Ferrara, 16 maggio 2020 - C’è una data ed è definitiva: 29 maggio, Banksy arriva a Ferrara. La mostra, da mesi prevista a Palazzo dei Diamanti, ma la cui inaugurazione è slittata più di un mese per via dell’emergenza sanitaria da coronavirus, ha anche un nome, parrebbe il definitivo: ‘Un artista chiamato Banksy’, in esposizione nello storico edificio di corso Ercole I d’Este. La prossima settimana si riunirà anche il Cda di Ferrara Arte, per definire maggiormente gli ultimi dettagli di questa e delle altre mostre in programma nei prossimi mesi, che segneranno il riavvio anche del mondo della cultura, potentemente colpito dalla quarantena.

"Sarà la più bella mostra della riapertura" evidenzia Vittorio Sgarbi, presidente di Ferrara Arte "e molto probabilmente sarà la prima mostra ad aprire tra quelle che erano in programma in Italia". Sgarbi proprio in questi giorni sta lavorando sul suo contributo al testo del catalogo della mostra e si sta lavorando sulla scelta della copertina, molto pop e che renderà i Diamanti il simbolo del cambiamento di direzione delle mostre di Ferrara Arte rispetto al passato. E novità ce ne sono anche in merito alla chiusura della mostra. "Voglio proporre al Cda la chiusura al 27 settembre anziché al 30 agosto" specifica Sgarbi, e poi c’è da programmare anche l’avvio delle altre mostre ferraresi: Schifanoia, Pac, Castello, Marfisa D’Este. "Saranno aperture molto vicine l’una all’altra – continua – le vorrei concentrate tutte ai primi di giugno".
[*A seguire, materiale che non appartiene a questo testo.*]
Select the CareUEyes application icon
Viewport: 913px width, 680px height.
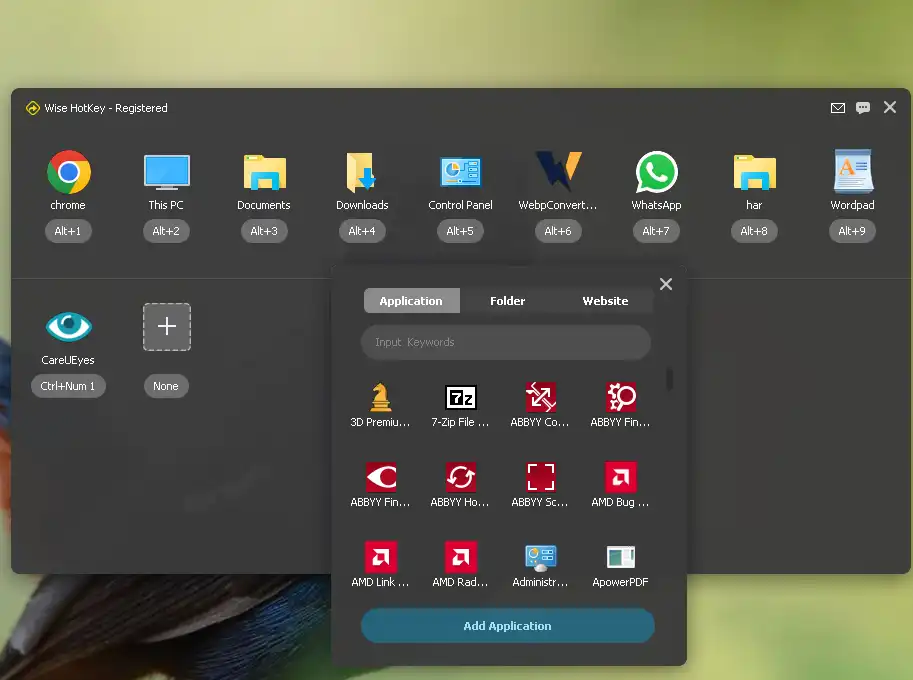coord(68,327)
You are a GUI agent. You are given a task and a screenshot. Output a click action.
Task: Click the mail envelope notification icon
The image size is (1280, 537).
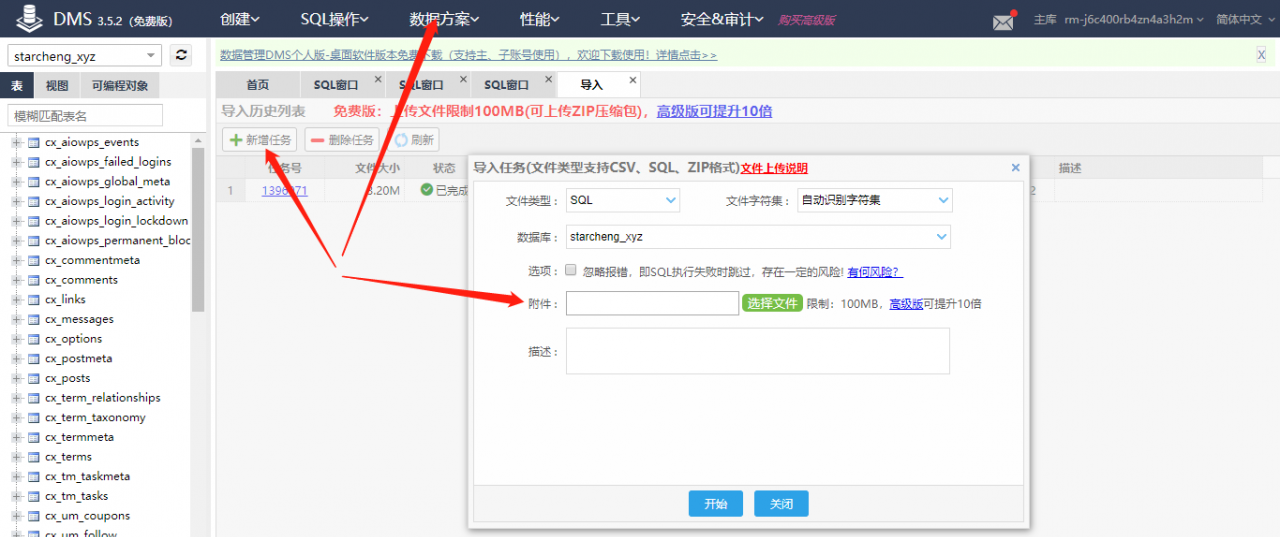click(1003, 21)
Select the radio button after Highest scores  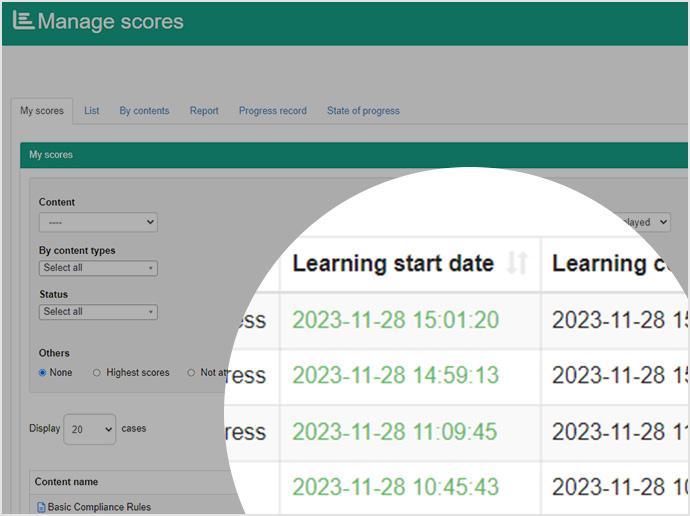(191, 373)
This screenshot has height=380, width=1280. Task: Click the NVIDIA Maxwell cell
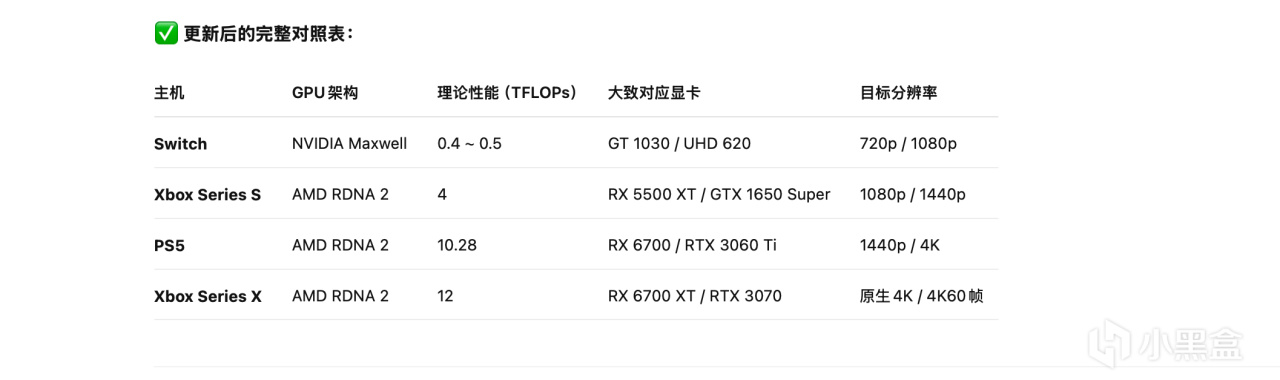[349, 143]
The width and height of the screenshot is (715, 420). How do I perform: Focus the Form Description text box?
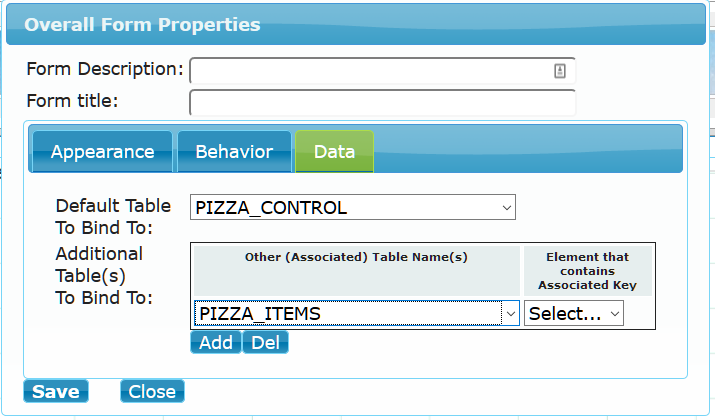(382, 71)
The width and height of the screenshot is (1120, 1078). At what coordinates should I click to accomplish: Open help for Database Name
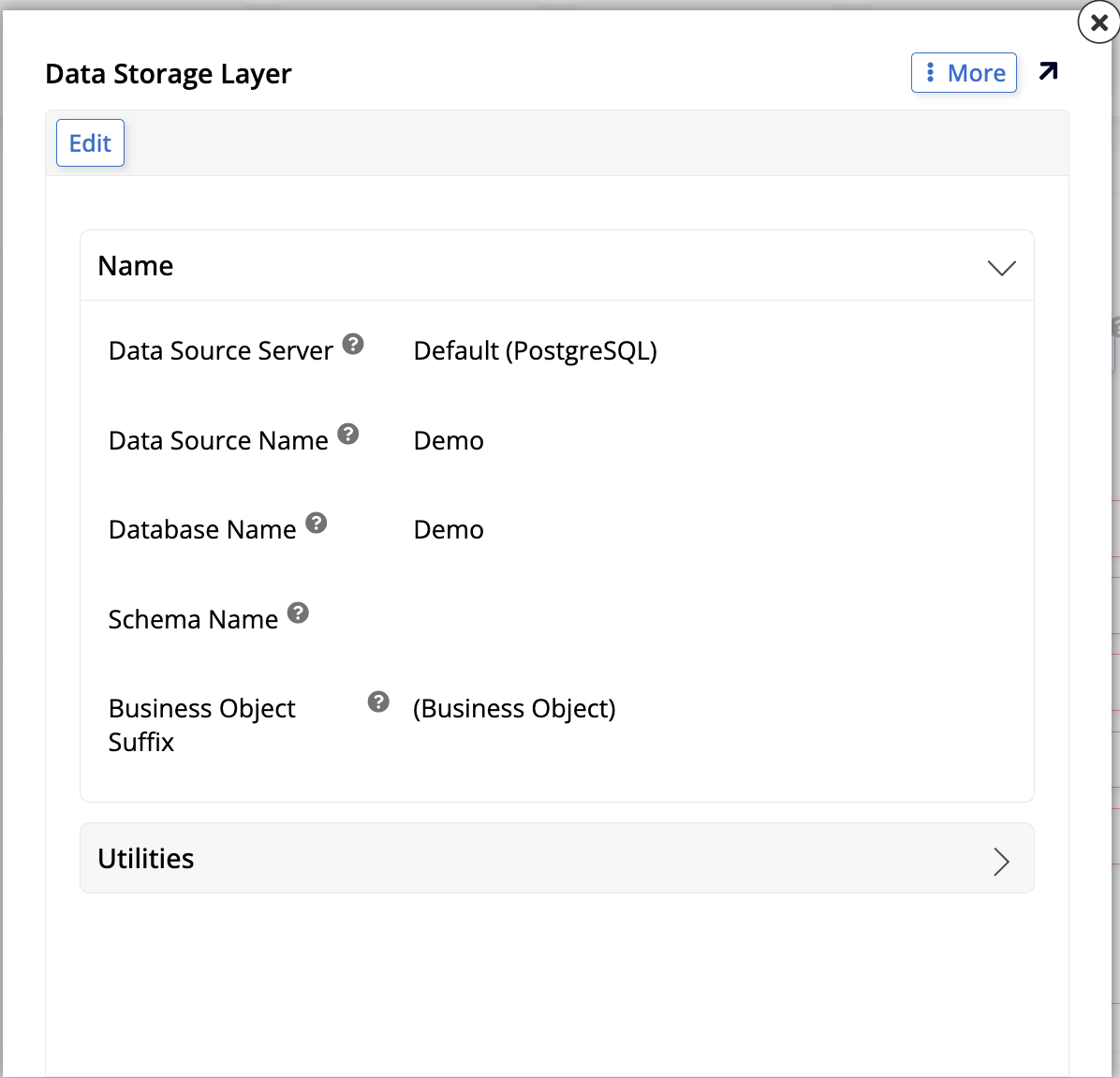(x=317, y=523)
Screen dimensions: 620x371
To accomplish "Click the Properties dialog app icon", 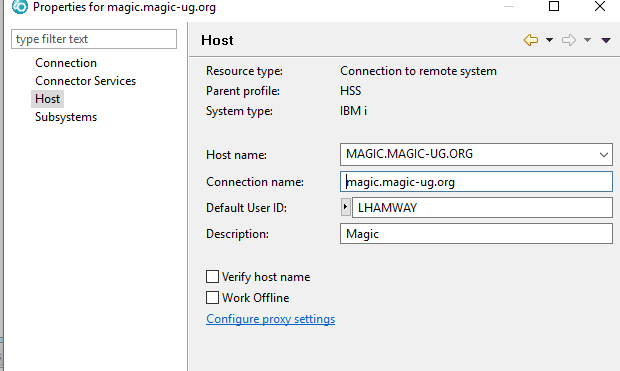I will (19, 7).
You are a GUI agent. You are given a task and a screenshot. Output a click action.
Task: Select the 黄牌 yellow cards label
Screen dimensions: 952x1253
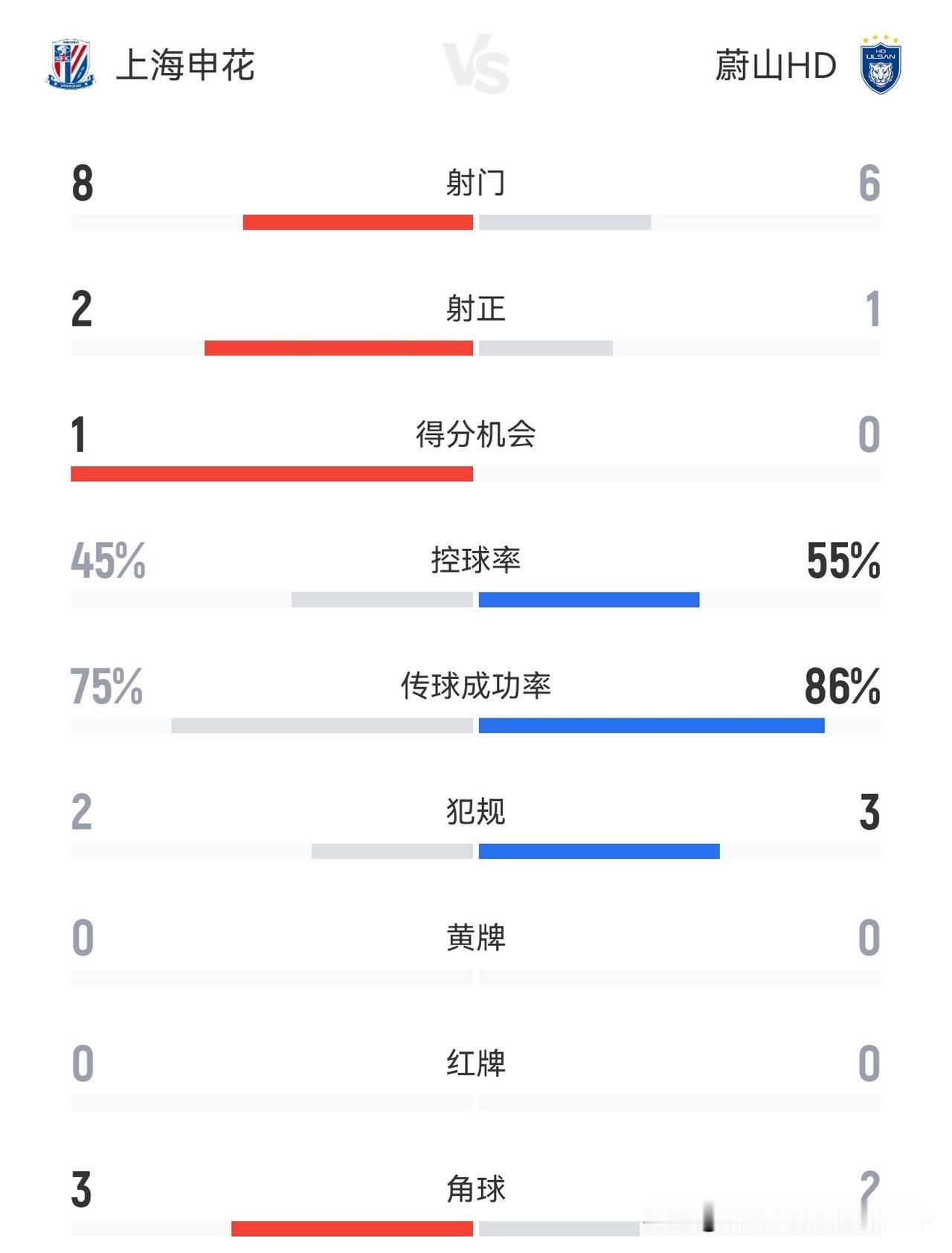click(x=476, y=936)
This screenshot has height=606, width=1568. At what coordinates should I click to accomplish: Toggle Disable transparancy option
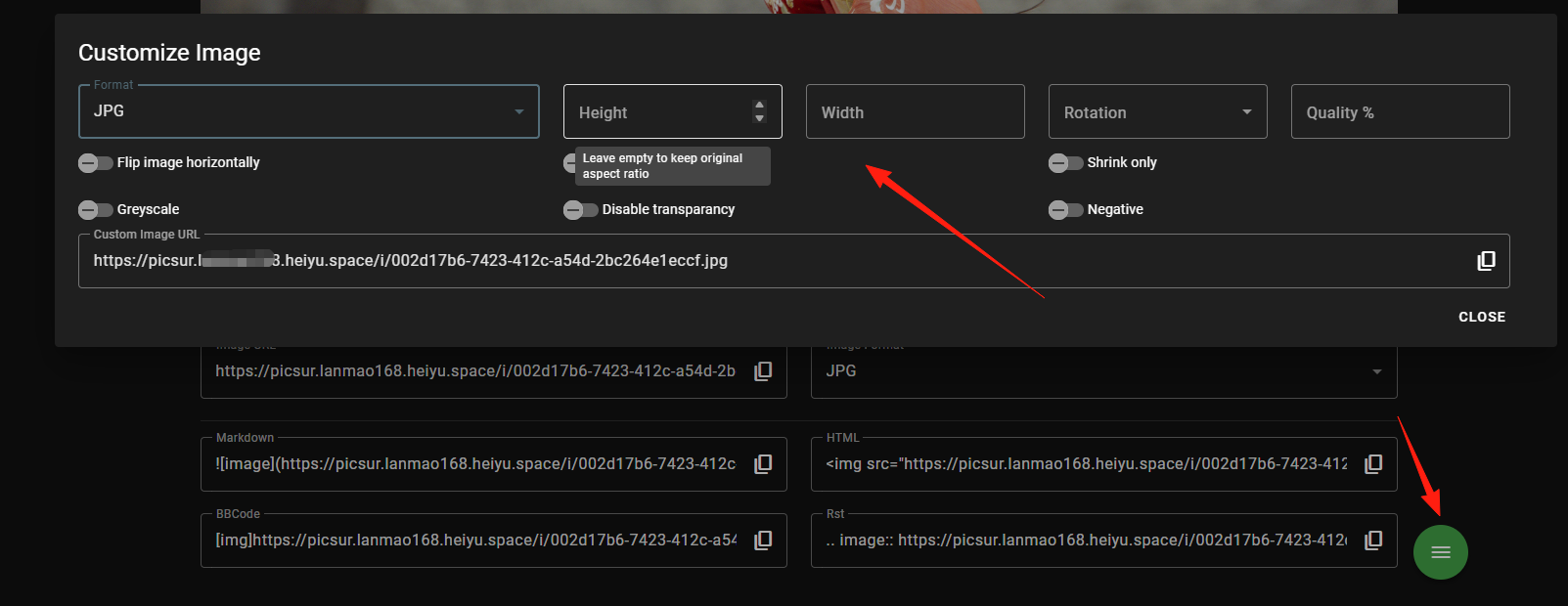[581, 210]
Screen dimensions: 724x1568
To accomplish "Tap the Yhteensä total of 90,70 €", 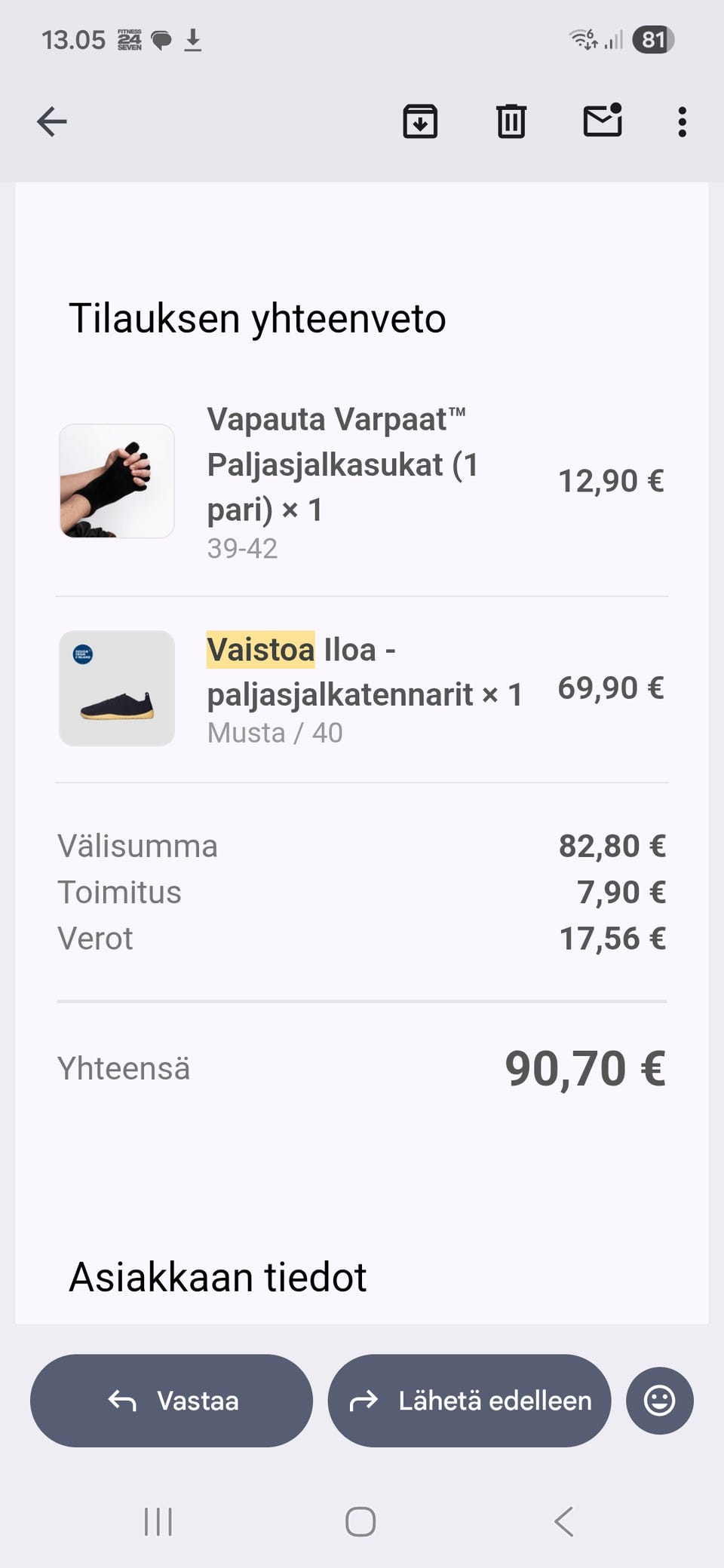I will [x=584, y=1068].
‘La mostra più bella della riapertura italiana’ deve essere ancora organizzata nei dettagli in fatto di contingentamenti, ingressi, precauzioni anti contagio, ma già frullano a mille le proposte: "Un potente tipografo vuole produrre delle mascherine, con un’immagine di Banksy stampata, ora ci informeremo". Quanto allo slittamento della chiusura della mostra a Palazzo dei Diamanti, si collega anche l’allungarsi temporale dell’avvio dei lavori alla struttura. Continua la sfida di Sgarbi al Governo e al ministero di Dario Franceschini sulla gestione dell’emergenza sanitaria, portata avanti in questi mesi non senza polemiche. "Noi apriremo comunque prima degli altri – continua Sgarbi – sarà questa la prima mostra italiana dedicata a un autore così noto ad aprire". E non è l’unica soddisfazione in casa Sgarbi. "Il Louvre ha richiesto, per una mostra che sarà ad ottobre, un’opera della Collezione Cavallini Sgarbi, questa deve essere una grande lusinga per i ferraresi".